--- The data ---

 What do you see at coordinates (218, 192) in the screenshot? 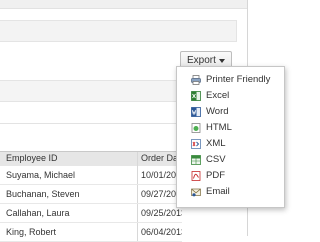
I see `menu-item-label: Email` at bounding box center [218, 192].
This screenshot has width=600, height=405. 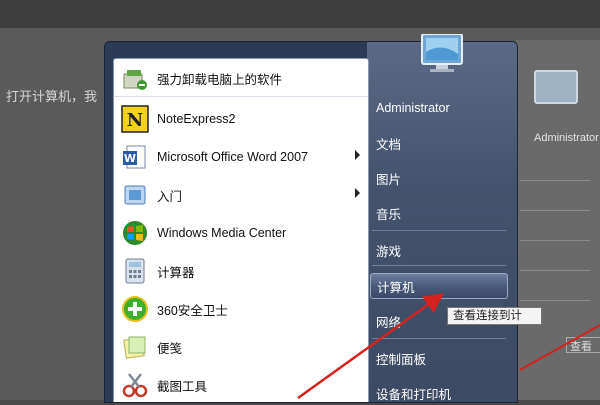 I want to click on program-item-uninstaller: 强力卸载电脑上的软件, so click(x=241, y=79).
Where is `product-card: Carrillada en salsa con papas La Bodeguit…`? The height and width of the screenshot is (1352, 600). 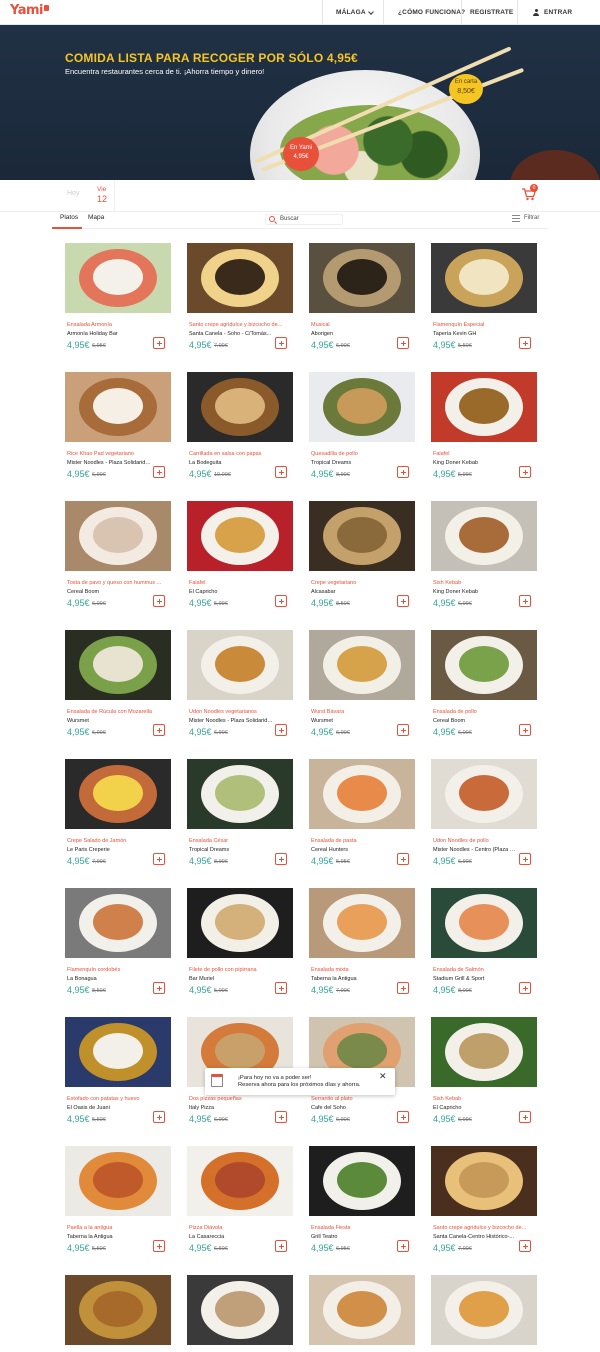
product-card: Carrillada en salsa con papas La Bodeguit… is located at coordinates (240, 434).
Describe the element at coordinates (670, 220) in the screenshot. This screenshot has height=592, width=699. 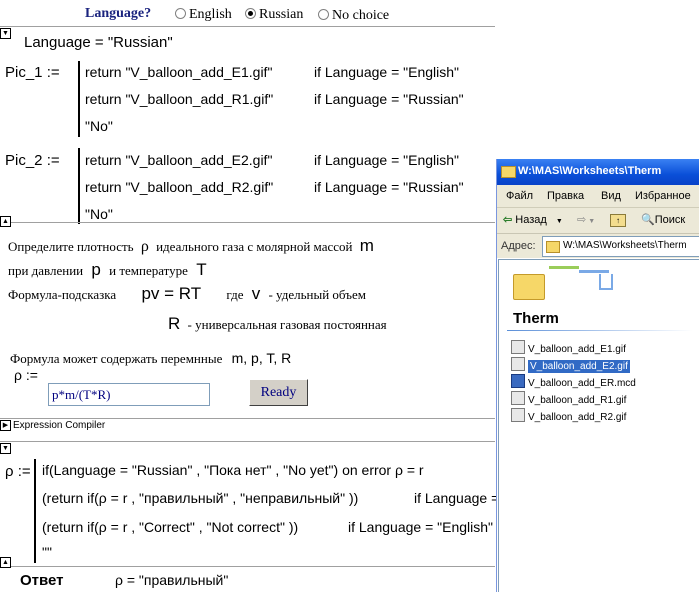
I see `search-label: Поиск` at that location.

---
--- The data ---

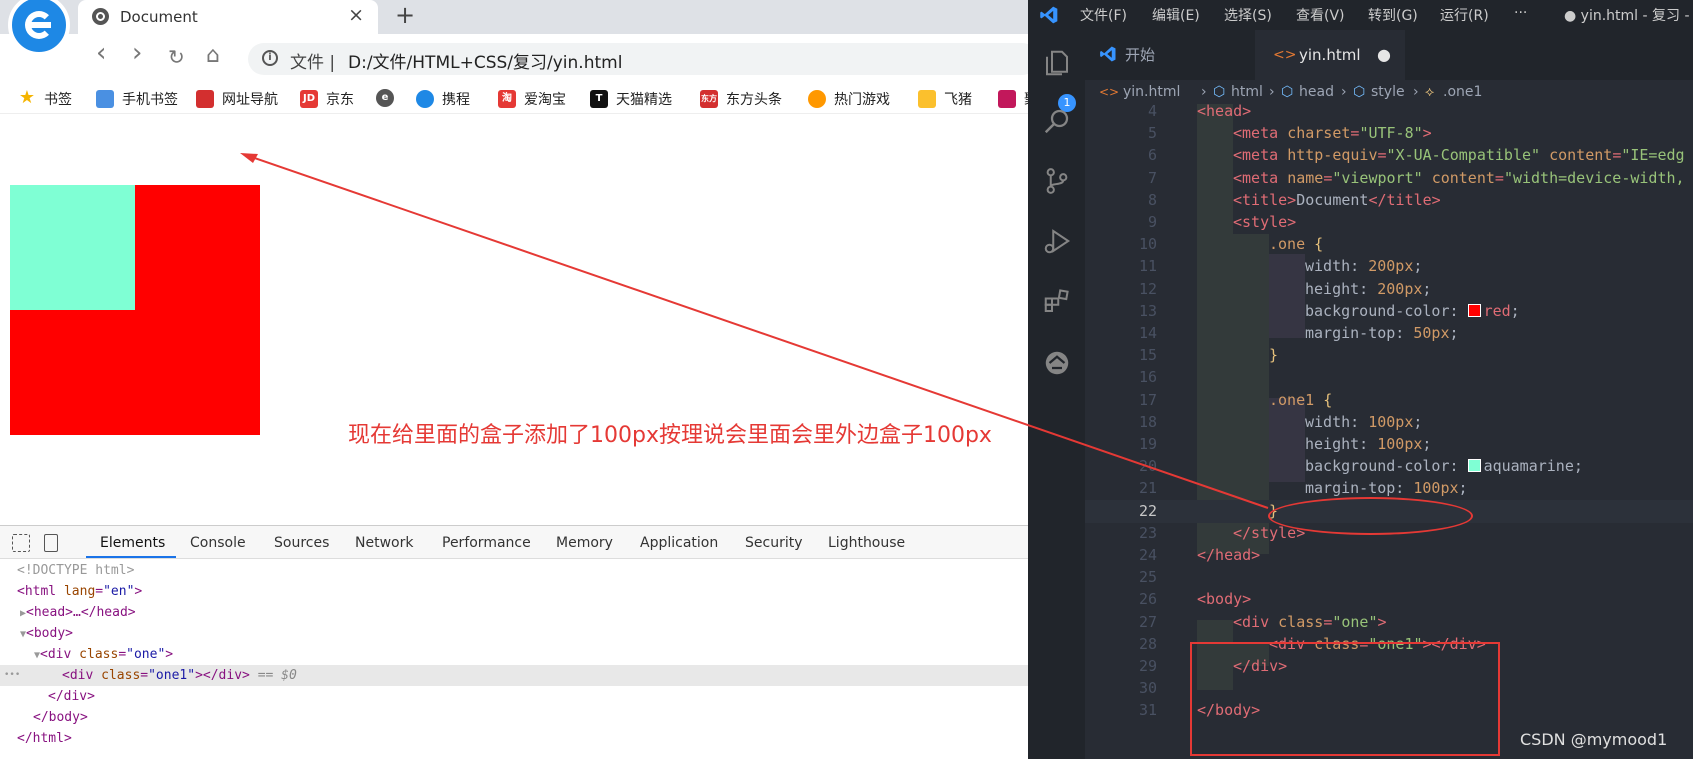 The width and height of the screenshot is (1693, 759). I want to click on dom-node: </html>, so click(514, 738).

---

→ Assigned task
Extract the data verbatim, beginning at the line that contains "is (1352, 600)." and stopping after the line that contains "product-card: Carrillada en salsa con papas La Bodeguit… is". Leave the pictures out.

→ Exercise response
Where is `product-card: Carrillada en salsa con papas La Bodeguit…`? The height and width of the screenshot is (1352, 600). 
product-card: Carrillada en salsa con papas La Bodeguit… is located at coordinates (240, 434).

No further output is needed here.